The report has given due credit to declining inflation, rising worker remittances, better access to credit by the private sector and improved consumer confidence for higher growth in Pakistan. The report also forecasts that Pakistan’s industrial activity in 2015 will contribute handsomely to growth.
However, at the same time, the report has warned that poor domestic security conditions, unfriendly investment climate, and severe power shortages along with increasing circular debt and macroeconomic imbalances will keep the economy constrained. Similarly, while the report has praised the government for reducing the fiscal deficit with the help of 3G telecom auction and easy privatization transactions via the stock market, it has also blamed the government for not selling the state-owned enterprises which are in persistent losses, and for the state’s inability to increase the tax base and curb widespread tax evasion in the country.

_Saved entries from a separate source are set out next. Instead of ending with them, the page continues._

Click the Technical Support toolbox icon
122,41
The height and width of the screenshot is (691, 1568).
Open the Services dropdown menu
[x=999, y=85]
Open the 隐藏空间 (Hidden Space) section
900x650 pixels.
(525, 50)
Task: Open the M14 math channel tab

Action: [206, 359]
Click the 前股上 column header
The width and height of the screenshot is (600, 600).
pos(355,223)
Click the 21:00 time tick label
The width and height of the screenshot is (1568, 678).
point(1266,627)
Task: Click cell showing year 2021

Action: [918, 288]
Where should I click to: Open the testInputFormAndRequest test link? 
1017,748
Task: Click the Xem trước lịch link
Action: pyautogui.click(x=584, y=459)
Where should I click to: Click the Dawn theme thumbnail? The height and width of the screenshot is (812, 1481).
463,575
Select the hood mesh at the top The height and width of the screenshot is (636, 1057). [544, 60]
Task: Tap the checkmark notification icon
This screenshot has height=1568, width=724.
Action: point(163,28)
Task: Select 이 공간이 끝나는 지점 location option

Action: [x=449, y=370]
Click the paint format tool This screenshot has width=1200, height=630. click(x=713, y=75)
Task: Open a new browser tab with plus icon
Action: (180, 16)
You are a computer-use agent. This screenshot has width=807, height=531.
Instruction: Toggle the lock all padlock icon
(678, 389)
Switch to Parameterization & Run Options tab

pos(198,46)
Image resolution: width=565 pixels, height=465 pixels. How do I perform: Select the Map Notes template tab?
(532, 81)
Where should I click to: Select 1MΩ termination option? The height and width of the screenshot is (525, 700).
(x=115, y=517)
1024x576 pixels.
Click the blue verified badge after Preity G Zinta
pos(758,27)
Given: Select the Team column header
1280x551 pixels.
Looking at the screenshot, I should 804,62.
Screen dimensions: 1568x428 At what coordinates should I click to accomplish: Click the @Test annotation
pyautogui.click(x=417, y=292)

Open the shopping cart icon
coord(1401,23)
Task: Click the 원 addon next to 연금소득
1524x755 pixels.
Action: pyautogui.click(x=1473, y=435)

The report maintains that it will be very hard for the government to improve the fiscal condition of the country by cutting government expenditure due to the inflexible spending pattern, especially in debt servicing and defence budget.
Nevertheless, the UN’s Economic and Social Survey has recommended that the government must reduce poverty further, generate more jobs for a sustainable economic growth and cut spending as much as it can. The survey shows that the growth in the region’s developing countries would only increase to 5.9 percent in 2015 from 5.8 percent in 2014, and the survey has not observed any significant change in the near future.